■ Your assignment
Please write out the full listing beneath this line exactly, skipping its images.

■ Data extract
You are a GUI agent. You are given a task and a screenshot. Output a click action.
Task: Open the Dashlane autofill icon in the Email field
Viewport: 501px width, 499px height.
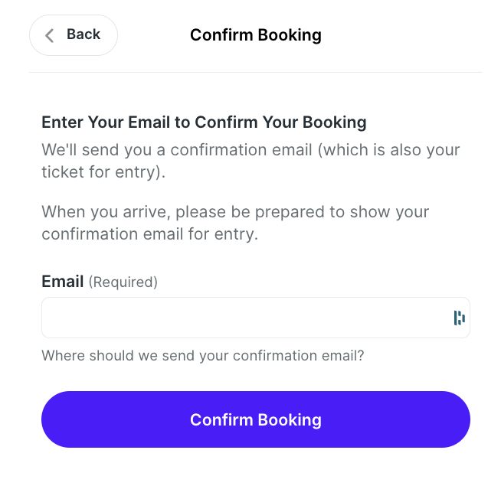point(459,318)
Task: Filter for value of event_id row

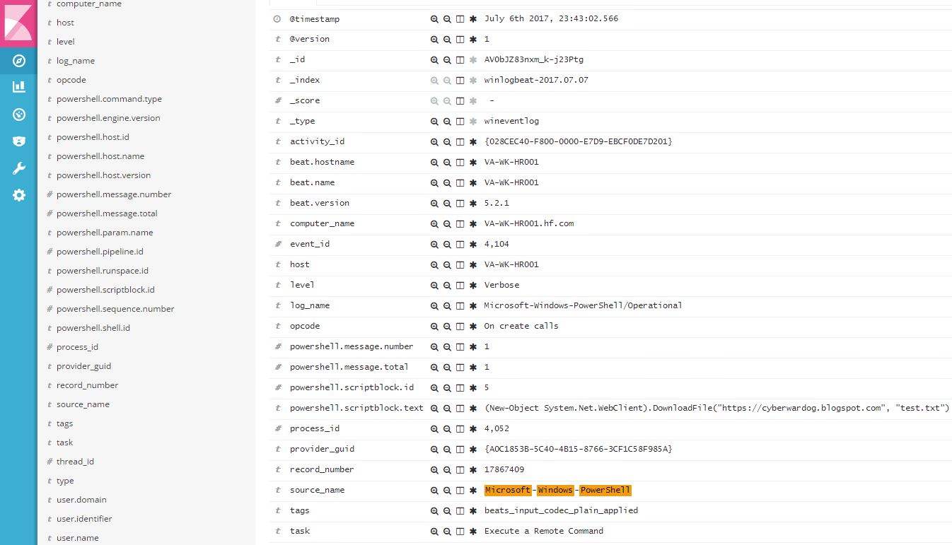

■ Solved problem
You are a GUI agent. You are given a task and a screenshot. Output a click action.
Task: Open the Dashlane autofill icon in the Email field
Viewport: 501px width, 499px height.
point(459,318)
Task: Filter for value of event_id row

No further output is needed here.